Erasing Mossville: How Pollution Killed a Louisiana Town

ALLEN LEBLANC LED A VIGOROUS LIFE as a young man growing up in Mossville, Louisiana. He had a sheet-rocking business, drove trucks, and worked at the Conoco oil refinery. He helped his mother and stepfather run their nightclub, where Tina Turner and James Brown used to play. He also helped out at home with his five children, and he would paint, fix broken windows, and mow lawns for neighbors who couldn’t afford to maintain their houses. Now, at 71, LeBlanc is on disability, and for most of the last decade he has refused to leave his house.
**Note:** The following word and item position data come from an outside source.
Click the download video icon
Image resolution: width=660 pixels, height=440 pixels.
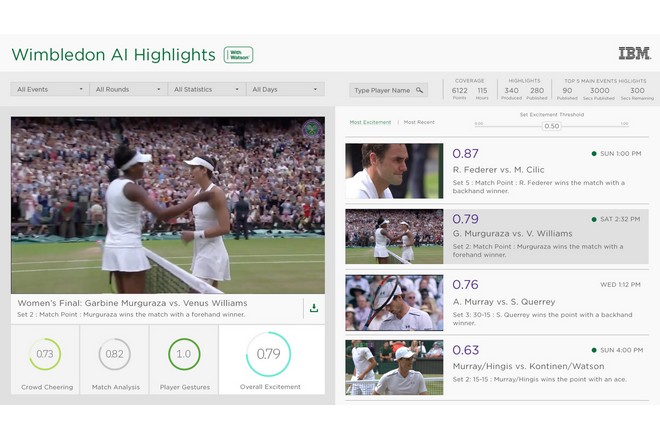tap(313, 308)
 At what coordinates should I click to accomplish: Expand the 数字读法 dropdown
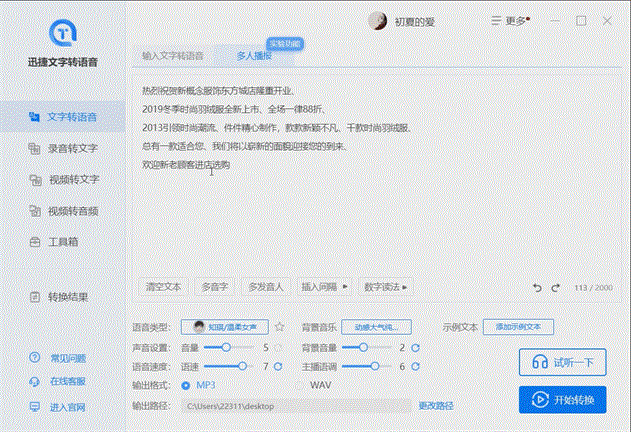386,287
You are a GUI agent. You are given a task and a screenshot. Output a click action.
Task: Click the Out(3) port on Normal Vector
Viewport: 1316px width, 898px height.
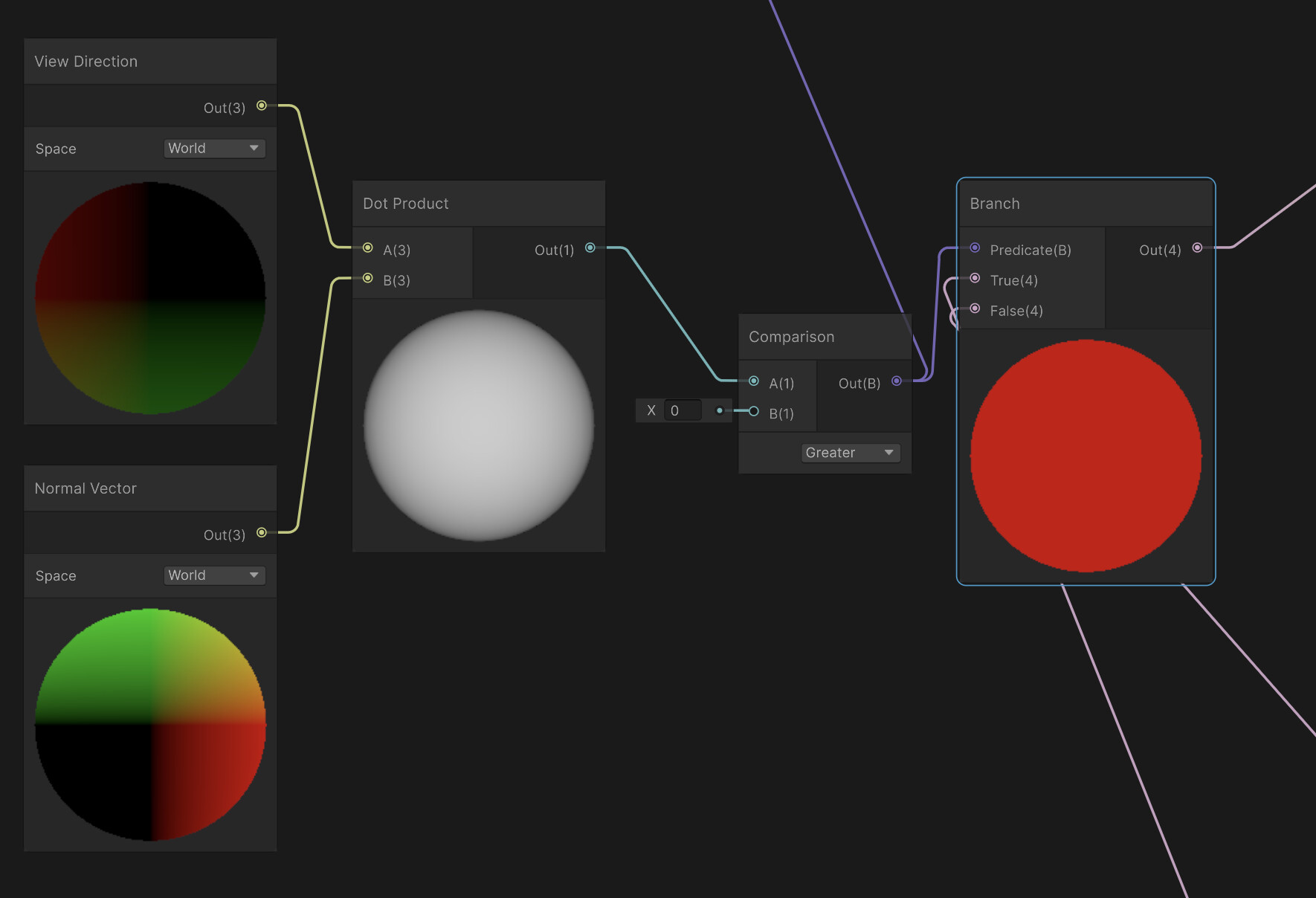tap(261, 532)
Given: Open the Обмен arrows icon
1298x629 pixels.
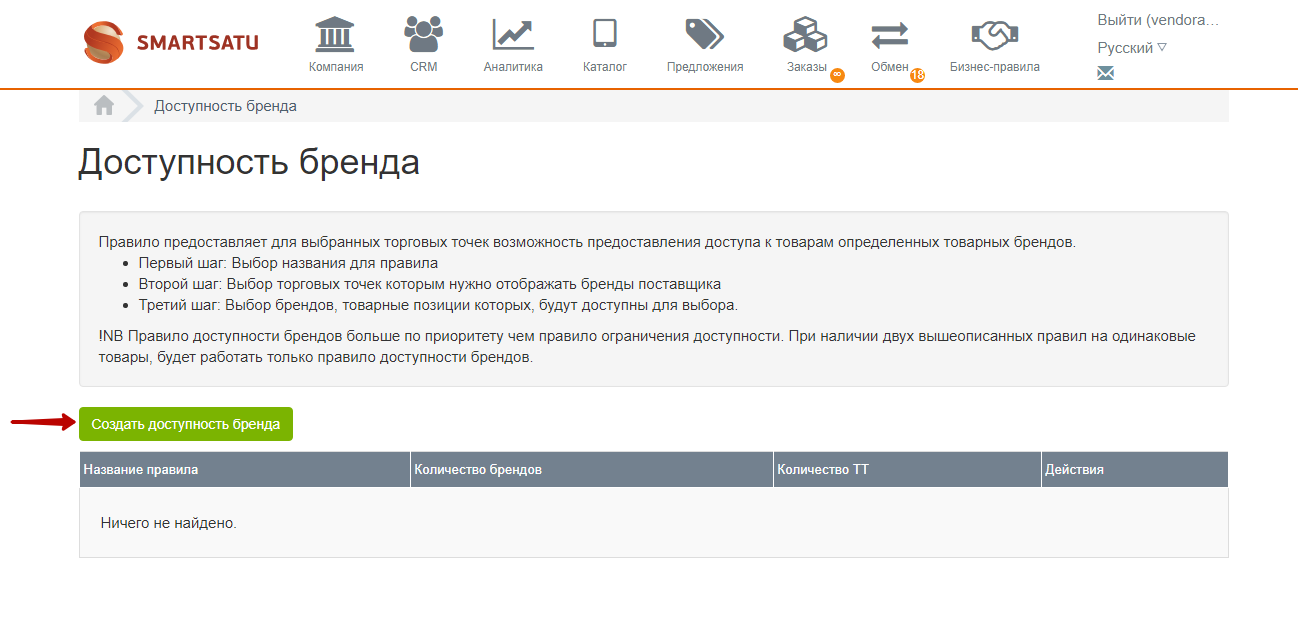Looking at the screenshot, I should pos(889,36).
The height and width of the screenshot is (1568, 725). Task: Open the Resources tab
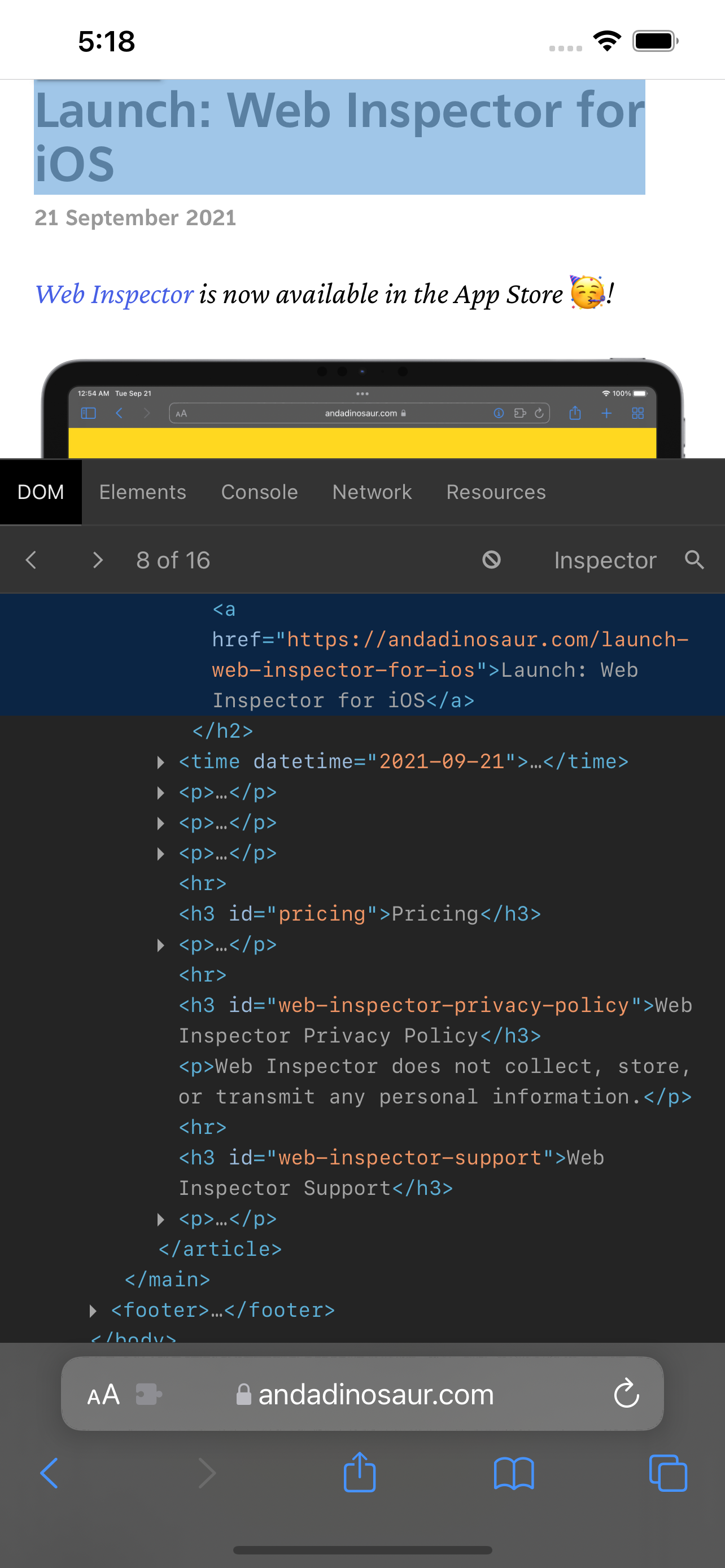click(x=496, y=492)
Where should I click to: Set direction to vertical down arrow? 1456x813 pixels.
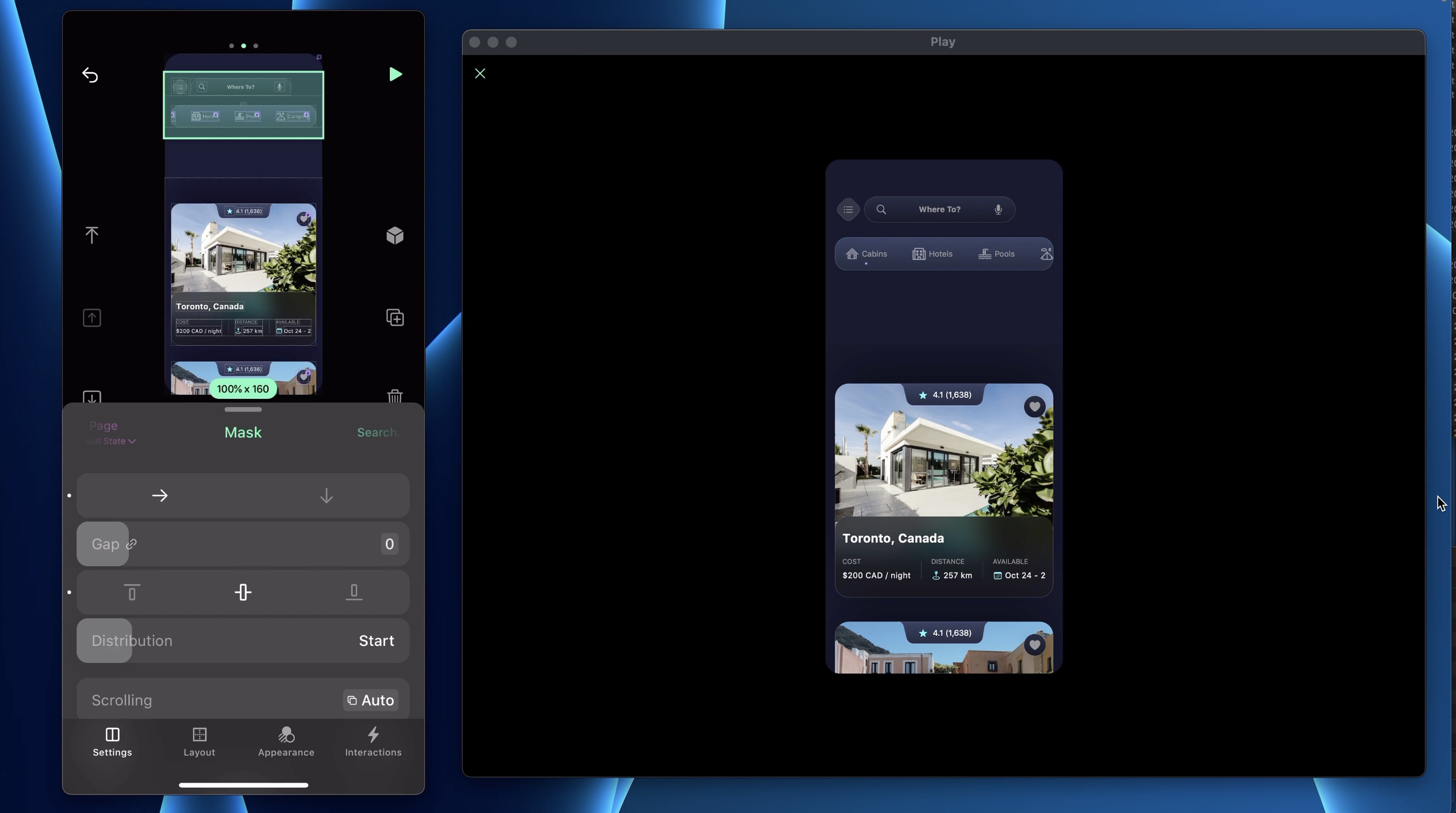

Seizures, liver problems, a stroke, tremors, insomnia, fatigue, and depression plague him. He can no longer drive, and he can’t walk from his front door to the sidewalk without collapsing.

Allen LeBlanc sits on his front porch in Mossville, La., Oct. 22, 2015.

Allen LeBlanc sits on his front porch in Mossville, La., Oct. 22, 2015.

LeBlanc attributes his debilitation not to heredity or unhealthy habits but to the toxic emissions from industrial plants that have proliferated in the neighboring town of Westlake. Just beyond the curtain of pines and cypress trees surrounding Mossville sits an oil refinery, several petrochemical plants, and one of the country’s largest concentrations of manufacturers of vinyl chloride, a main ingredient in polyvinyl chloride, the plastic known as PVC. As a matter of course — and most often within permitted levels — these facilities emit millions of pounds of toxins into the air, water, and soil each year. “Living here has messed me up,” LeBlanc said. Although his appearance was disheveled, he spoke clearly and coherently, upright in his chair. “If I could have another life, I’d take it. This one ain’t worth 10 cents to me,” he said in his thick Louisiana drawl. “I’d like to do things for myself again — I’d give everything I’ve got for that.”